Aanleiding voor het rapport was de scherpe discussie van de laatste jaren over het rekenonderwijs, waarin aanhangers van de realistische en traditionele rekendidactiek lijnrecht tegenover elkaar staan. De KNAW heeft gekeken wat voor wetenschappelijk bewijs er was ten gunste van de effectiviteit van de ene of de andere didactiek, en dat blijkt te ontbreken. De interactie tussen leerling en leraar speelt een grotere rol dan de didactische uitgangspunten.

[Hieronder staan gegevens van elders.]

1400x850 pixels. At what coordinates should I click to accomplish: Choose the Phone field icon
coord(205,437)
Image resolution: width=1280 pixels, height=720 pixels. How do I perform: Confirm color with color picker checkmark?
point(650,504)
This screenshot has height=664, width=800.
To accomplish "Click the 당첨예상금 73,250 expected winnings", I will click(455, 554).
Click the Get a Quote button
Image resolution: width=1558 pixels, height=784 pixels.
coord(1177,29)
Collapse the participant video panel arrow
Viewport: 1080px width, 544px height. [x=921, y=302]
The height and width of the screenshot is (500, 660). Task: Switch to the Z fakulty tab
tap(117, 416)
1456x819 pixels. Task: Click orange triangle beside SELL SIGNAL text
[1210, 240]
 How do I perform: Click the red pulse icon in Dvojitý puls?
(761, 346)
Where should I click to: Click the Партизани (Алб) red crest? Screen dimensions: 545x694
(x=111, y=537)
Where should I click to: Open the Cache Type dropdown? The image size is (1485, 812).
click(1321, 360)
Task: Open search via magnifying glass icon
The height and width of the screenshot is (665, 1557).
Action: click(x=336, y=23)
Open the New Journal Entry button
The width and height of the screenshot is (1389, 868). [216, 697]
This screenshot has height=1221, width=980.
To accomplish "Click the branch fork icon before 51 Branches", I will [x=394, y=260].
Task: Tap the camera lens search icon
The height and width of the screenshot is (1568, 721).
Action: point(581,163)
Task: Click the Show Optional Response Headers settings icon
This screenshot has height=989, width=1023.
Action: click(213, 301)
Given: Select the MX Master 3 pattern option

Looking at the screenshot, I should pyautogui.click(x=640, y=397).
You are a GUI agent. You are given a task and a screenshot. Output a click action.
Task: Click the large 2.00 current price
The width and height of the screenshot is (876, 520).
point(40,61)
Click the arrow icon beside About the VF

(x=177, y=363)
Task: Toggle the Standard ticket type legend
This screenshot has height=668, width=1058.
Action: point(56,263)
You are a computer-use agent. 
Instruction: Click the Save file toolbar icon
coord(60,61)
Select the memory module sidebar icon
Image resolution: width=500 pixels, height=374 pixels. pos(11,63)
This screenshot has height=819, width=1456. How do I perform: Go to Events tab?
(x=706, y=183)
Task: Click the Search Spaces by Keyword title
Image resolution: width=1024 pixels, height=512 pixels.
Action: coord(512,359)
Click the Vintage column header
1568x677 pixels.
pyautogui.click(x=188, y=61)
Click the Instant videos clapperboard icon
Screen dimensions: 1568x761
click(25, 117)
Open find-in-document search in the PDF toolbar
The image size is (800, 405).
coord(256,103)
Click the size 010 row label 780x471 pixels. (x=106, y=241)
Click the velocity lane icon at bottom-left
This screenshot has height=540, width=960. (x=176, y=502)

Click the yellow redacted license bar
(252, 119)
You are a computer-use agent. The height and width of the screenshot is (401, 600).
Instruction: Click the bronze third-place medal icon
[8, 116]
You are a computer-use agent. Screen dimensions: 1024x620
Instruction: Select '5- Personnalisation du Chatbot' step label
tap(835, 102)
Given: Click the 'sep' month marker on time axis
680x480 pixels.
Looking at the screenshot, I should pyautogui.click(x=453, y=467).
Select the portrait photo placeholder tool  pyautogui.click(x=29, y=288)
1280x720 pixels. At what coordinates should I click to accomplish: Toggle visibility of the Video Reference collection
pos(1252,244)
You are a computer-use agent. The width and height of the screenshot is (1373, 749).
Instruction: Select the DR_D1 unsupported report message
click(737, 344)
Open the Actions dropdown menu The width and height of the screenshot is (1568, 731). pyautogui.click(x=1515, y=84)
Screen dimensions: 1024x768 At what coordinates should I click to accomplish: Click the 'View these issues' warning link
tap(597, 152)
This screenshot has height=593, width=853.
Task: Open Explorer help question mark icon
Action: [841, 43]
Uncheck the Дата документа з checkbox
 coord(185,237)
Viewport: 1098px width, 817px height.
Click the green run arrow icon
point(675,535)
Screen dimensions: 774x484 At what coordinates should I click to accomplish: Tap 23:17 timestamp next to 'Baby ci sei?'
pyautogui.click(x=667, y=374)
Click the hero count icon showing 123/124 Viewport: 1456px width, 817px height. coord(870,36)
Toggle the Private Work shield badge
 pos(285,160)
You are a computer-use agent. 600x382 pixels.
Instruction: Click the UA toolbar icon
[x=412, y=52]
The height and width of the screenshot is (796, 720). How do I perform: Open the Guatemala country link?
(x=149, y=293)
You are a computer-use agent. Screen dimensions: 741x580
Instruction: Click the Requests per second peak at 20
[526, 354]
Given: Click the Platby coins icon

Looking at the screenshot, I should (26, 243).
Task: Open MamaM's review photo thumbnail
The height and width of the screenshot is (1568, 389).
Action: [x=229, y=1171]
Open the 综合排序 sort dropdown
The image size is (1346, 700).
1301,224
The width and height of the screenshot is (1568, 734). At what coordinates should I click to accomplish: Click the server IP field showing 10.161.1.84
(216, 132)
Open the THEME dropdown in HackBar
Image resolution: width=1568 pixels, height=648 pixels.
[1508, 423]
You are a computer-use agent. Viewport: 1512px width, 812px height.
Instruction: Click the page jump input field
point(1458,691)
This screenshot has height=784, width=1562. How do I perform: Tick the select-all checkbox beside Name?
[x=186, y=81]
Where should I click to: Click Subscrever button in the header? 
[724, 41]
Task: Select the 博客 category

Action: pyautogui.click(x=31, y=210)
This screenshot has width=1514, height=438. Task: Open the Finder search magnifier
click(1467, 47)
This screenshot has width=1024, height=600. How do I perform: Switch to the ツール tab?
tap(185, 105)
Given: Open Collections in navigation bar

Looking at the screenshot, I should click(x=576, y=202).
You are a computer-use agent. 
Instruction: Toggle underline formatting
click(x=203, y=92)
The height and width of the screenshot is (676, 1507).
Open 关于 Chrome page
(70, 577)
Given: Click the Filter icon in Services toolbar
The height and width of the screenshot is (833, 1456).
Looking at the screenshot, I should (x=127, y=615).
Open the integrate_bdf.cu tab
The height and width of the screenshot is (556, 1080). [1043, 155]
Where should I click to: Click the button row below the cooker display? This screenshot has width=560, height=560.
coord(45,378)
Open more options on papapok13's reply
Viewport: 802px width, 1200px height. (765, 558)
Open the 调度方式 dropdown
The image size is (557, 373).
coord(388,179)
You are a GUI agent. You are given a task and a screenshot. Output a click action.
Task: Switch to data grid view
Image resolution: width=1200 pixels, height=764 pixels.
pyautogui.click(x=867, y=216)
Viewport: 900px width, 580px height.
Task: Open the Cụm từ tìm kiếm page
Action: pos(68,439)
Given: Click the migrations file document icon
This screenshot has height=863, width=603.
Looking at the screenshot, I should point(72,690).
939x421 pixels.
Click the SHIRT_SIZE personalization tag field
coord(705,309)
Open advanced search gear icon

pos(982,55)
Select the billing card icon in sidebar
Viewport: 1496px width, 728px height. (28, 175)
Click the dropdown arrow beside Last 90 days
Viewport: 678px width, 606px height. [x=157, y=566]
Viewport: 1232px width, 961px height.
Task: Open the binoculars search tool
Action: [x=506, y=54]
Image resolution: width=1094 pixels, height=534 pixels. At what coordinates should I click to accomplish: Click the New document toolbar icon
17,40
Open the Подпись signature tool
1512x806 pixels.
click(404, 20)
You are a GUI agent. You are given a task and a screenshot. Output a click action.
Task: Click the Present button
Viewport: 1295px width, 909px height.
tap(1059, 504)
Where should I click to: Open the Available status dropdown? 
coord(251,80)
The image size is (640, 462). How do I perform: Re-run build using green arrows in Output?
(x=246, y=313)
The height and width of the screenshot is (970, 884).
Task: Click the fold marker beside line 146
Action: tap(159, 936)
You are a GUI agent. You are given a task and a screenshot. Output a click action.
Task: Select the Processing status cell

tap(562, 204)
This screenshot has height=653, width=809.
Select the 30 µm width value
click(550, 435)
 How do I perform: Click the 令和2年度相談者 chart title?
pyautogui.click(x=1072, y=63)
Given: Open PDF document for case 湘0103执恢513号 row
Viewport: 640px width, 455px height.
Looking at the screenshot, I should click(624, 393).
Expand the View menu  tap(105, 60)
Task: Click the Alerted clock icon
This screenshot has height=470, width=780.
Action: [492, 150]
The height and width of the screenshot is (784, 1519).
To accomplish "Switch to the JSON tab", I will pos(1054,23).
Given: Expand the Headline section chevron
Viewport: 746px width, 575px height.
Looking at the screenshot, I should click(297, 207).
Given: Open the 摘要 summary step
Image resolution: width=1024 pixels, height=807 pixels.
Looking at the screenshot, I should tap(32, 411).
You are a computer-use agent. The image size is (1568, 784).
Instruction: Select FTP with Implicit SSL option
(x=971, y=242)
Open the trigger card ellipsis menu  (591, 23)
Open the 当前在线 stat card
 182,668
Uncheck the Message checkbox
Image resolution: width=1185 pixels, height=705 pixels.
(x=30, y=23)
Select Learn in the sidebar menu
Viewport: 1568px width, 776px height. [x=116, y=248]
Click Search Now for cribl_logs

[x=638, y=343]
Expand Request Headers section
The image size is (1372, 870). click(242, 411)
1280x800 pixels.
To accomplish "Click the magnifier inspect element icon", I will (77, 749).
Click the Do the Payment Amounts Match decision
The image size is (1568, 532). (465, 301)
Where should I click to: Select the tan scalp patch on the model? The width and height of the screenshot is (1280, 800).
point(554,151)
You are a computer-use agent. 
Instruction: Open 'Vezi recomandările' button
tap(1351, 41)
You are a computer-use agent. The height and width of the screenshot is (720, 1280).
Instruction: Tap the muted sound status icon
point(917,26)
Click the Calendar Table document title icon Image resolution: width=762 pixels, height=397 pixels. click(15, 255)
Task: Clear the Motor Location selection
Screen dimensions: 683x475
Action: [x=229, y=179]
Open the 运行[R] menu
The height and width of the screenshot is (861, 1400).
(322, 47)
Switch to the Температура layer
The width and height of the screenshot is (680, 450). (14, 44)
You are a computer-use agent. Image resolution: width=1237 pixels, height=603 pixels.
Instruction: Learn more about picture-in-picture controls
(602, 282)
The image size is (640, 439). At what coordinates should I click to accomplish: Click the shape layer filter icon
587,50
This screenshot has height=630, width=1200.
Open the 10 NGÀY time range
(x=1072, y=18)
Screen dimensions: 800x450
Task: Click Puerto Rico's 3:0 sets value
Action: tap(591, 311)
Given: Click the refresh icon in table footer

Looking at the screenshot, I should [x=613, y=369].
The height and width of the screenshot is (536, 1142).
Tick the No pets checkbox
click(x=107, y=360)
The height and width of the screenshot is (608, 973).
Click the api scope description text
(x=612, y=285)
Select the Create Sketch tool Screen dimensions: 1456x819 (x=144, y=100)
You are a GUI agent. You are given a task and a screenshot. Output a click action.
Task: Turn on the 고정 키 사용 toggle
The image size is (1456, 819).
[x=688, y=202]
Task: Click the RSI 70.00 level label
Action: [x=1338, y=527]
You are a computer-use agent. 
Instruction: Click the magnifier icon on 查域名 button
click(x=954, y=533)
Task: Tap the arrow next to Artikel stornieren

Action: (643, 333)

Toch is er reden tot zorg, want het niveau van het rekenen daalt gestaag. De sleutel tot verbetering ligt volgens de KNAW bij de lerarenopleiding, waar het rekenonderwijs ernstig onder druk staat. Het ministerie van OCW zou het rekenonderwijs op de pabo's én de (nu niet verplichte) nascholing van leraren op het terrein van rekenonderwijs grondig tegen het licht moeten houden.
De KNAW heeft voor het rapport het onderzoek naar rekendidactiek van de afgelopen twintig jaar in kaart gebracht. Zij constateert dat het onderzoek beperkt is en bovendien niet breed genoeg, en pleit voor méér en gevarieerder (internationaal) vergelijkend onderzoek.